The Meehan piece starts out with an ironic flare: it’s written by a woman… nobody else noticed the lack of feminist studies in those two journals? Also, when she talks about patriarchy and capitalism being “historically intertwined” (p. 312), she somehow forgot to include color.
I accept the fact that the idea of media manufactures audiences (p. 313) has a few holes, but it sounds great and solves a lot of issues (ever heard “don’t touch that dial!” or “don’t go anywhere, we’ll be right back”… get my point?).
On page 316, the easy equation of ratings = success = repeat what you did is discussed, why hasn’t this changed even a bit if people can go to the Internet and get whatever they want? How come TV has managed to remain almost the same?
Meehan makes a strong point that becomes so strong it’s almost a punch by the end of the piece: “television is an instrument of oppression” (p. 320). Also, a line stuck in my head: “The overvaluing of a male audience reflects the sexism of patriarchy as surely as the overvaluing of an upscale audience reflects the classism of capitalism” (p. 320). I know she was only going to discuss the gender aspect here, but I think she hints at something very important when she talks about capitalism that makes sense: what percentage of the nation is “white, 18 to 34-year-old, heterosexual, English-speaking, upscale men” (p. 320)? Wouldn’t it make more sense from a capitalist perspective to appeal to women, homosexuals and latinos, to name just a few “minorities”?

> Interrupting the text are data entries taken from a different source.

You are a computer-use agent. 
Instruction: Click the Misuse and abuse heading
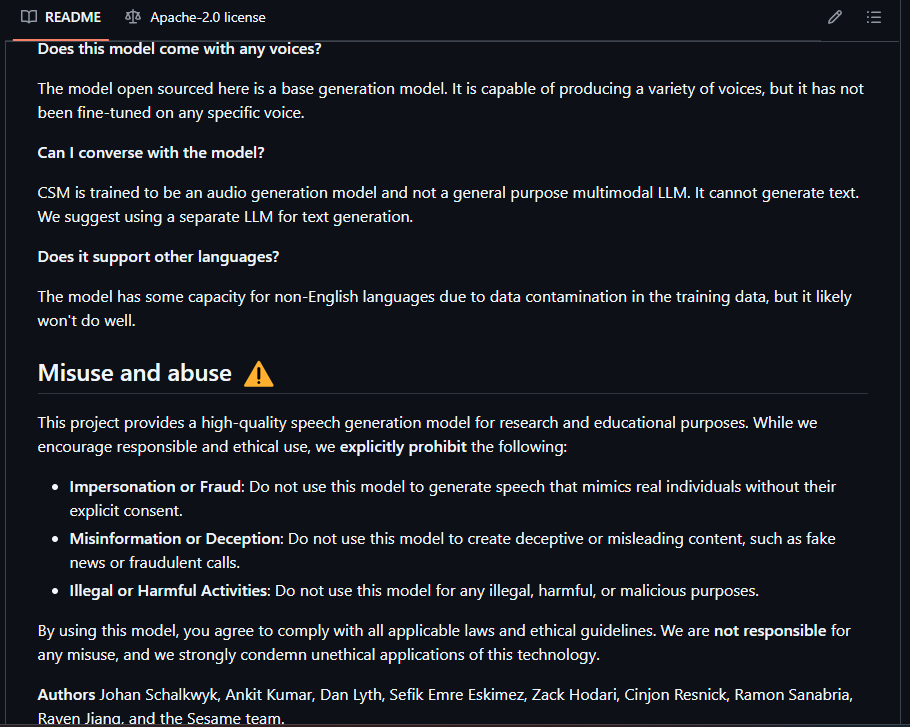(x=135, y=373)
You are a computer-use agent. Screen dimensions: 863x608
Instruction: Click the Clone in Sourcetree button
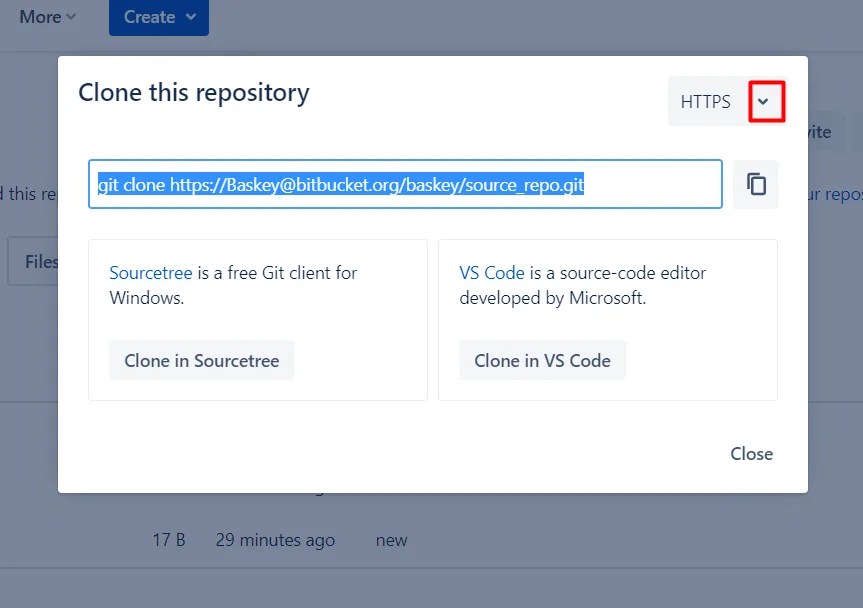tap(200, 360)
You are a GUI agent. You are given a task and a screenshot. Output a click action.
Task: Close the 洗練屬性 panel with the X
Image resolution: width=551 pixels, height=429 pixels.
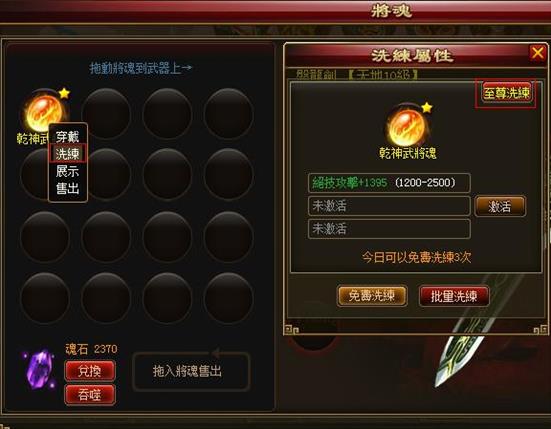coord(537,53)
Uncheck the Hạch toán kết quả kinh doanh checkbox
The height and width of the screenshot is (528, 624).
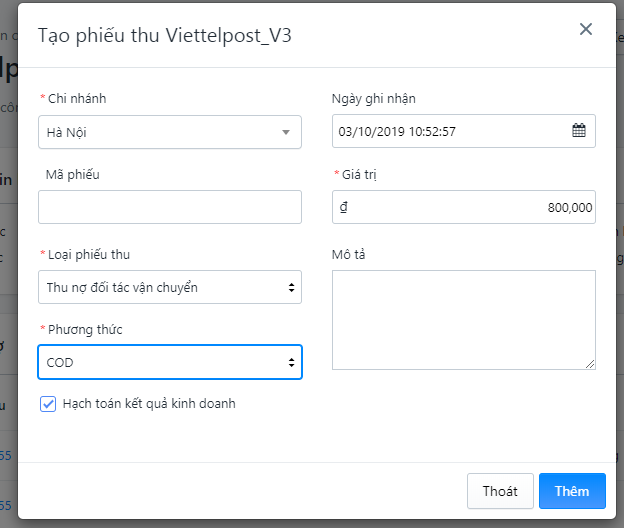[x=47, y=404]
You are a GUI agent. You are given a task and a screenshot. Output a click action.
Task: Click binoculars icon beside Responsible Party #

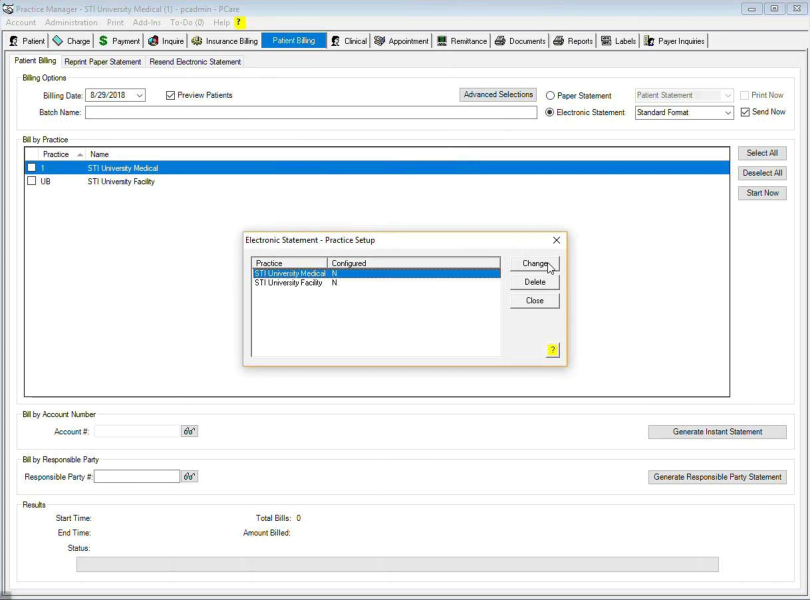(189, 477)
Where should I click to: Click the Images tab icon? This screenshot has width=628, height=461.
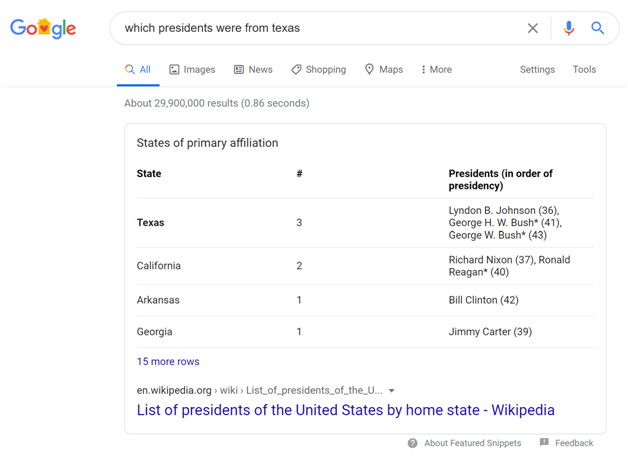[x=174, y=70]
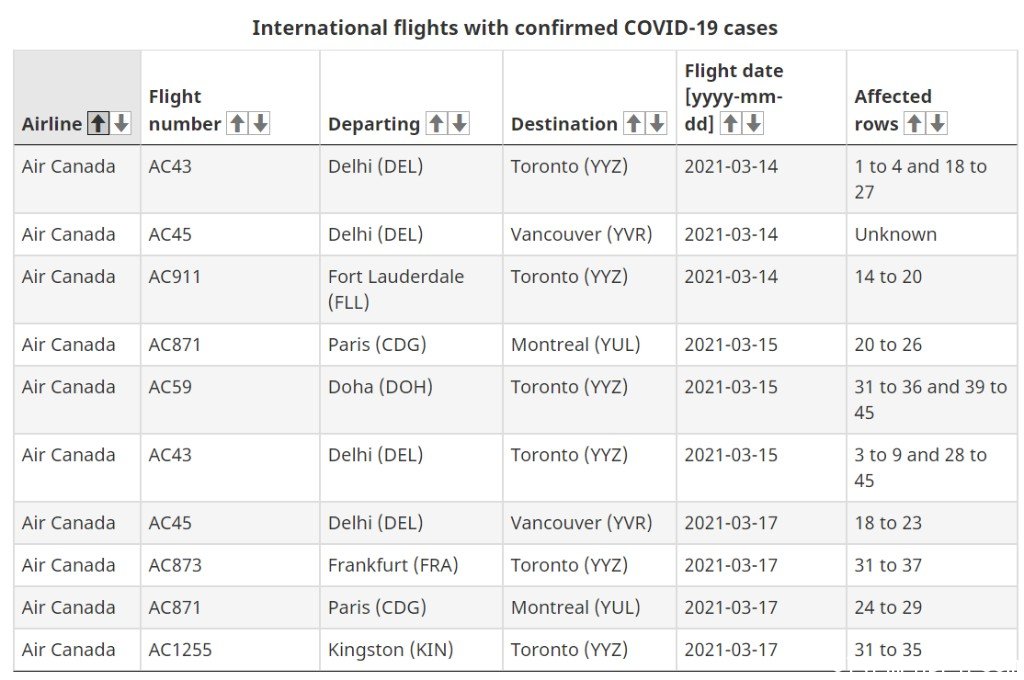Sort Departing column ascending arrow
Screen dimensions: 1024x680
(437, 123)
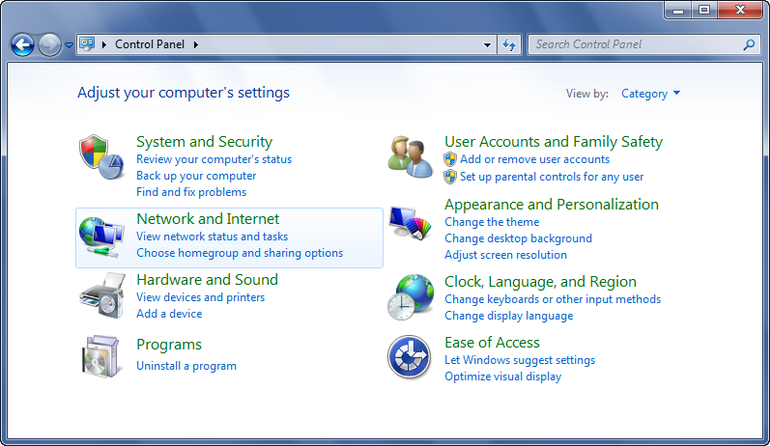Screen dimensions: 770x446
Task: Click the Adjust screen resolution link
Action: coord(504,255)
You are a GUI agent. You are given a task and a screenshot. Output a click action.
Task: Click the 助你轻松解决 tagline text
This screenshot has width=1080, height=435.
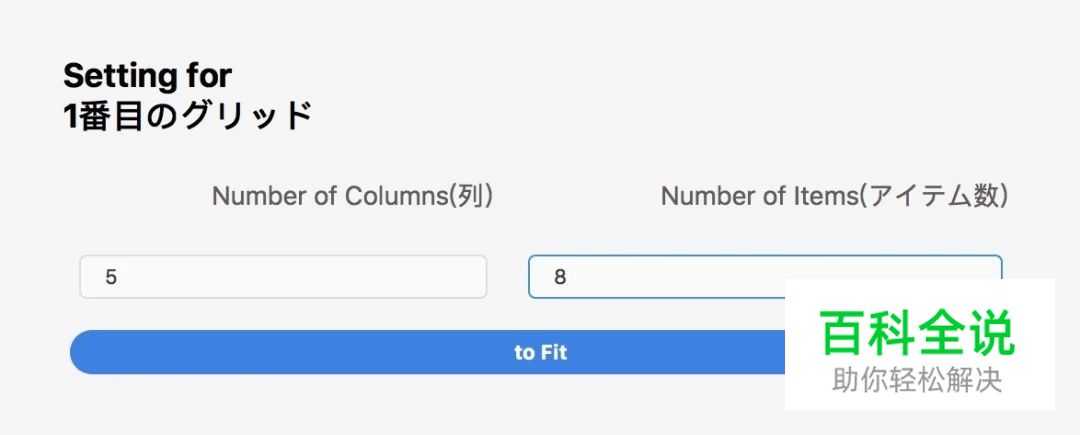917,380
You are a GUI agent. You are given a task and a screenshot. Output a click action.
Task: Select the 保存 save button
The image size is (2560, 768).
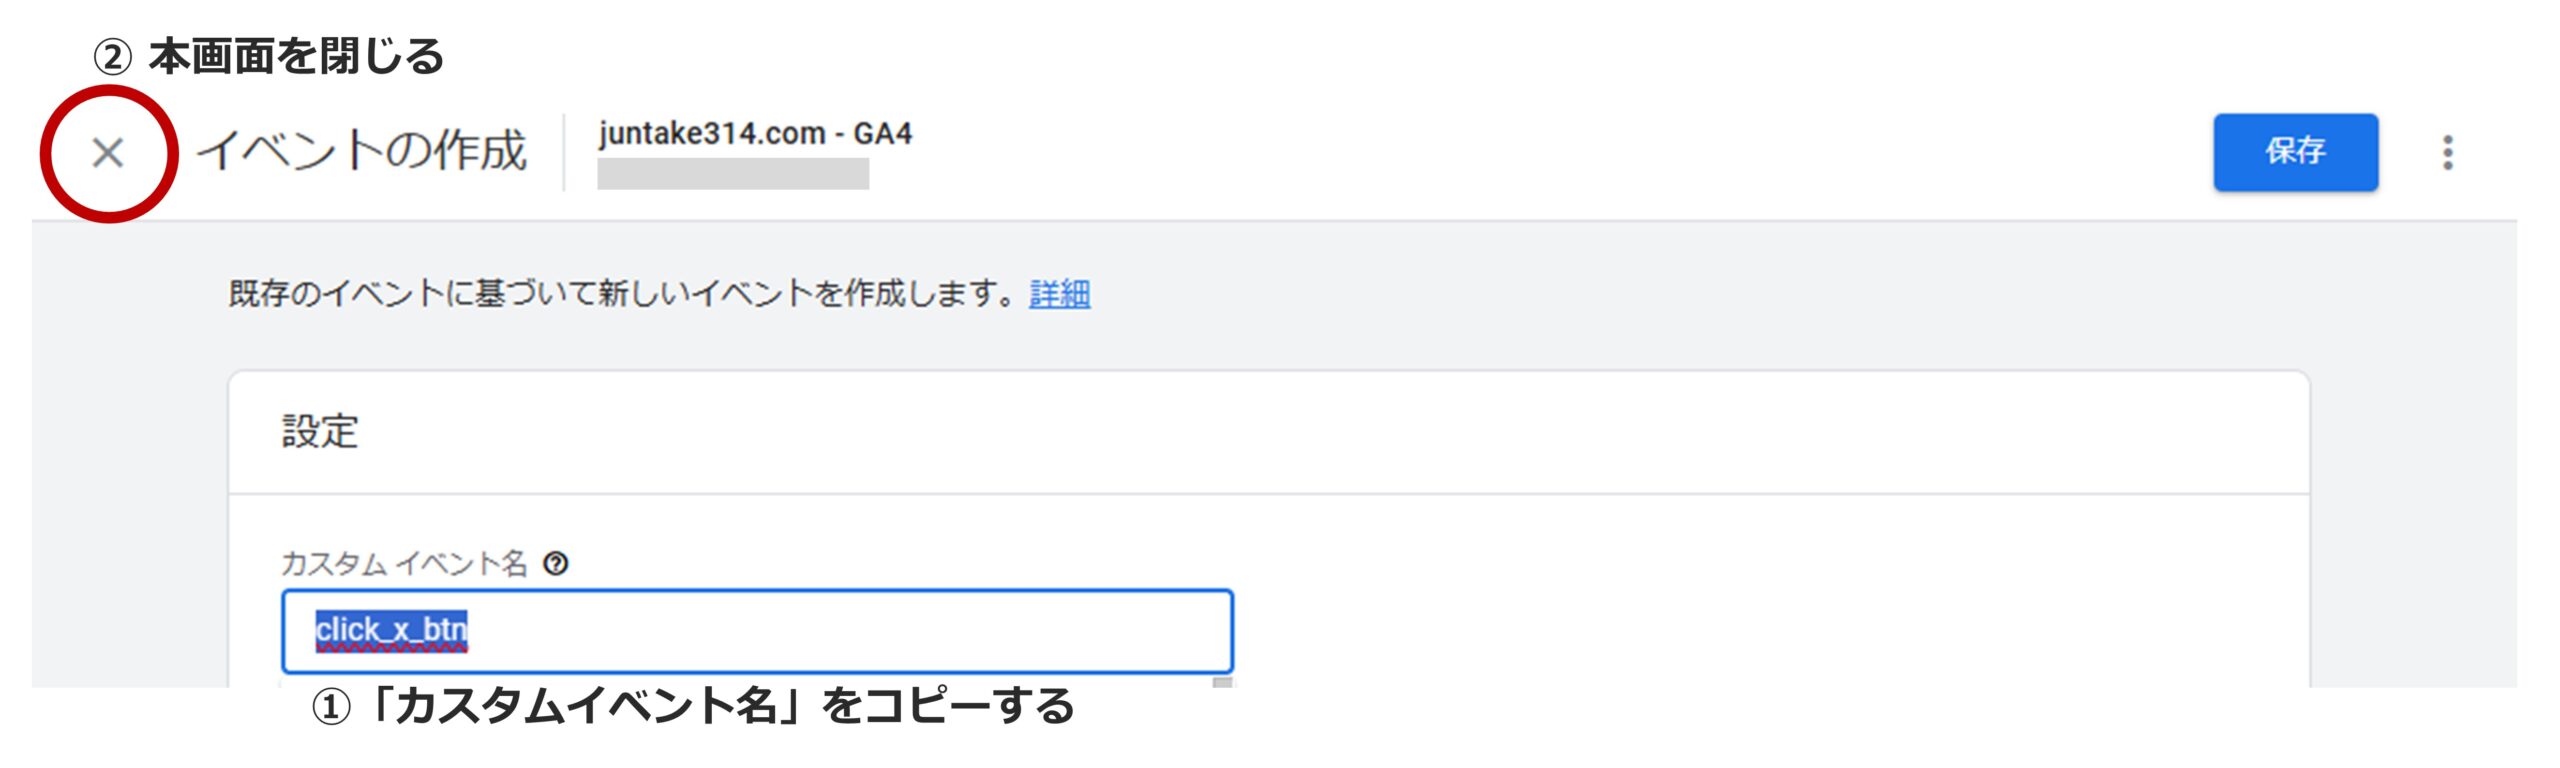2296,153
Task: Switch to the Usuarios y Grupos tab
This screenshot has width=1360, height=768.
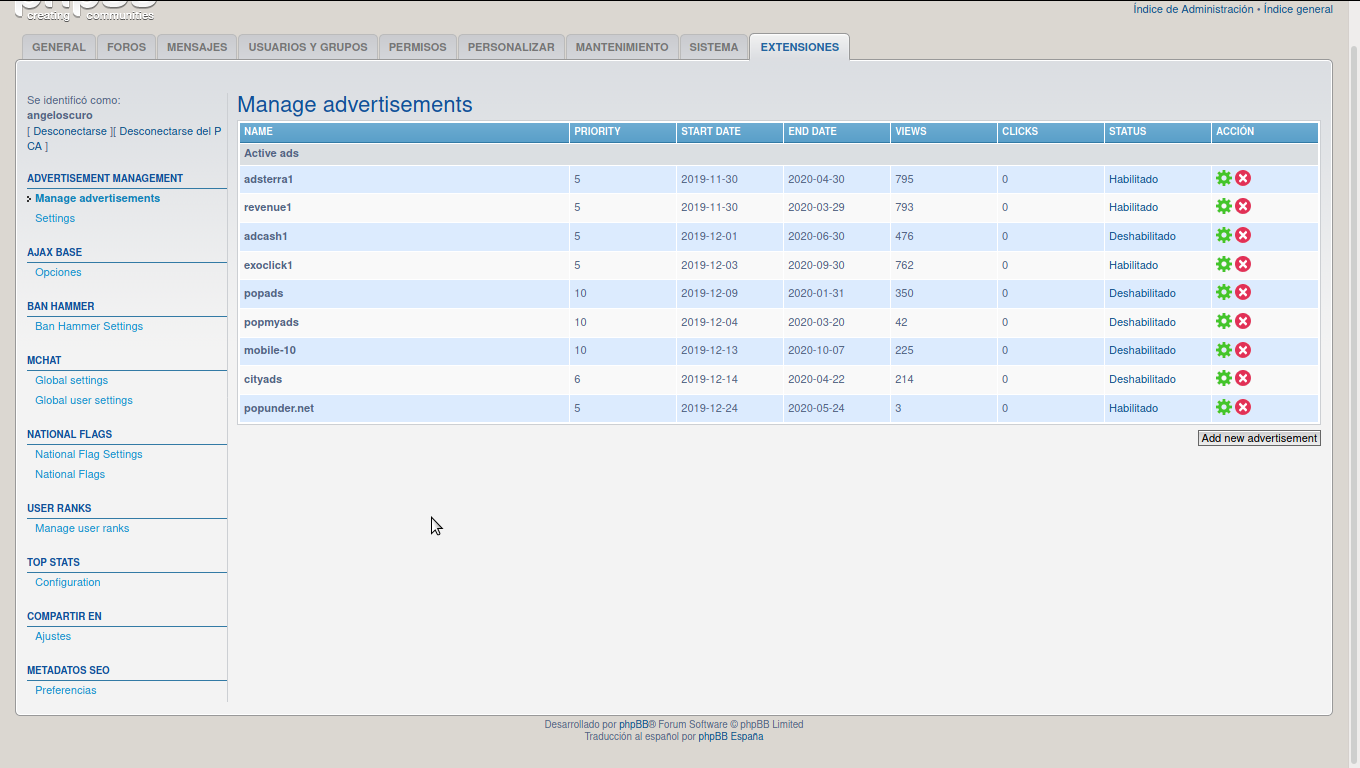Action: [308, 47]
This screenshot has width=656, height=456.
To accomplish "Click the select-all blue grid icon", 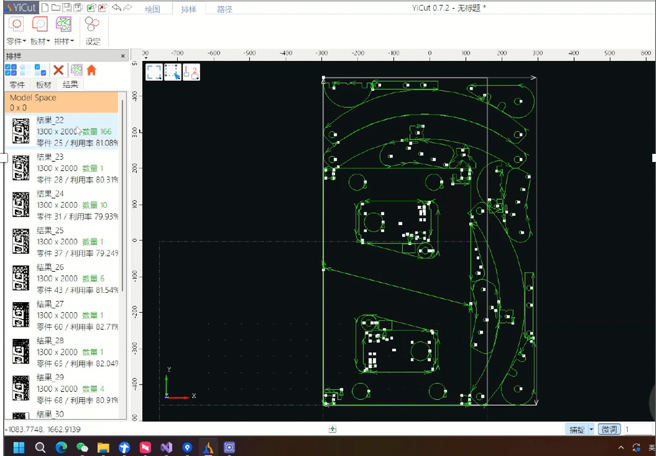I will (x=12, y=70).
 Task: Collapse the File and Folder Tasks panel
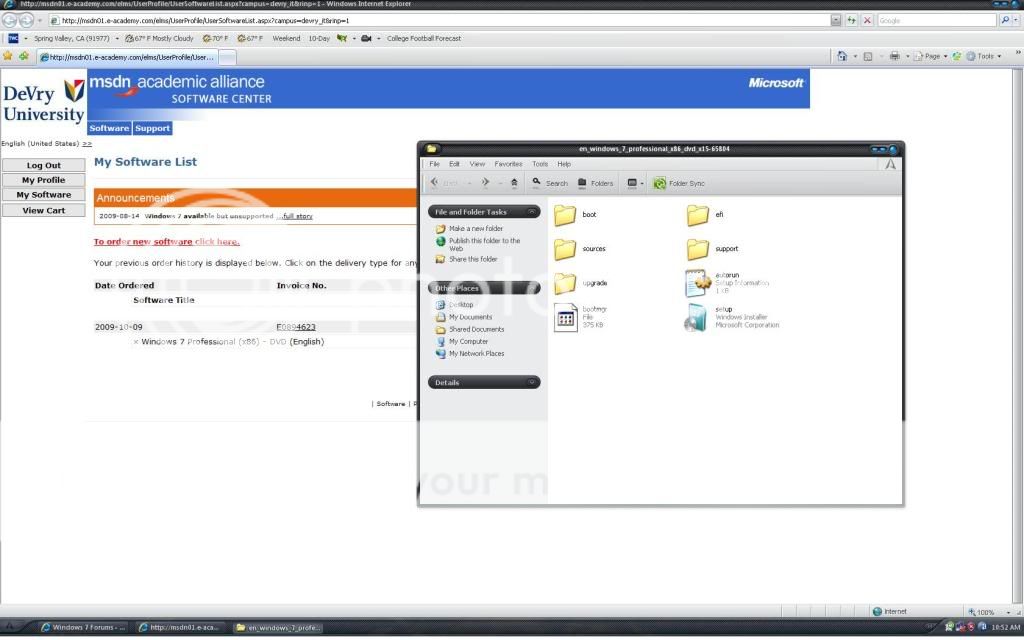point(534,212)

In my humble opinion, Bourdieu is a genius. The first piece is from 1984, but in 2009 it would take some guts to say that “cultural practices…and preferences in literature, painting or music, are closely linked to educational level…and secondly to social origin” (p.323). How politically incorrect is that truth? Anyway, whenever that’s said, everyone starts bringing out exceptions, which utterly destroy the generalizing purpose of any theory.
“The “eye” is a product of history reproduced by education” (p. 324). What has happened to the “eye” with the downfall of education?
I do have an issue with the “neutrality of science” (p. 326) behind which intellectuals dress themselves… science is only what we call the dominating ideology…are they, in a sense, naked to the critical eye?
“On Television” is a short, powerful book that everyone should read at least twice. In fact, that’s where the “fast thinkers” concept I mentioned earlier comes from. The idea that homogenization smoothes everything is one I agree with (p. 328). If we create texts that keep everyone happy while we stay out of trouble, everything runs smoothly. When homogenization works, there’s no need for revolution.
On page 332, Bourdieu finally gets to the question of just “what the specific competence required of a journalist might be.” I never thought too much about it, but when I decided to teach, I started asking myself the same question. With all my time spent in academia, I now know a tad more about this: for undergrads that want to be sports journalists, the competence is knowing sports and stats; for women in the broadcast sequence, looking good doing your standup and having a good reading voice; and for print people, being able to write in a way that easily complies with any major newspaper (the idealistic part is always a variable, but it’s not too enough to be a problem).
Finally, if the rating system “can and should be contested in the name of democracy” (p. 335), who should do it? Ratings mean money for the media, what would they do if we decided to not only contest but destroy the rating system?